START INPUT DATA

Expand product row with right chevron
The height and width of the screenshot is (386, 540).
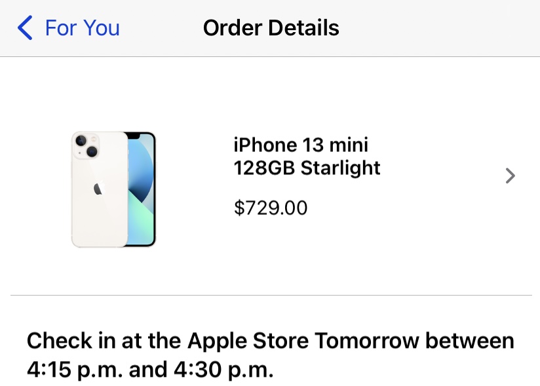pos(511,176)
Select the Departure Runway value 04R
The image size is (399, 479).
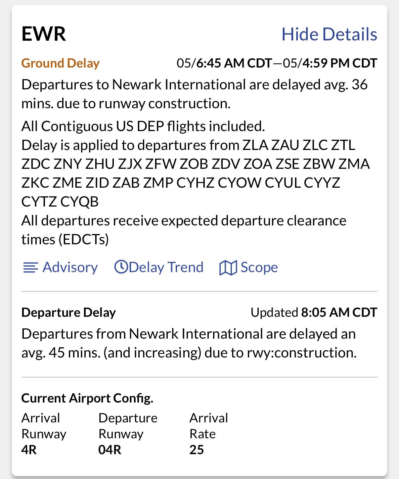(110, 450)
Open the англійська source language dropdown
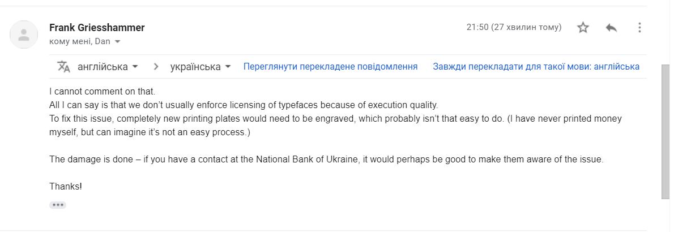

END INPUT DATA

→ **DIRECTIONS FOR THIS TASK**
With pictures left out, extract the lines from the one containing "The image size is (399, 479)." to the end of the material above, both included, exactly as written.

→ **TASK SOLUTION**
The image size is (399, 479).
(110, 450)
Open the англійська source language dropdown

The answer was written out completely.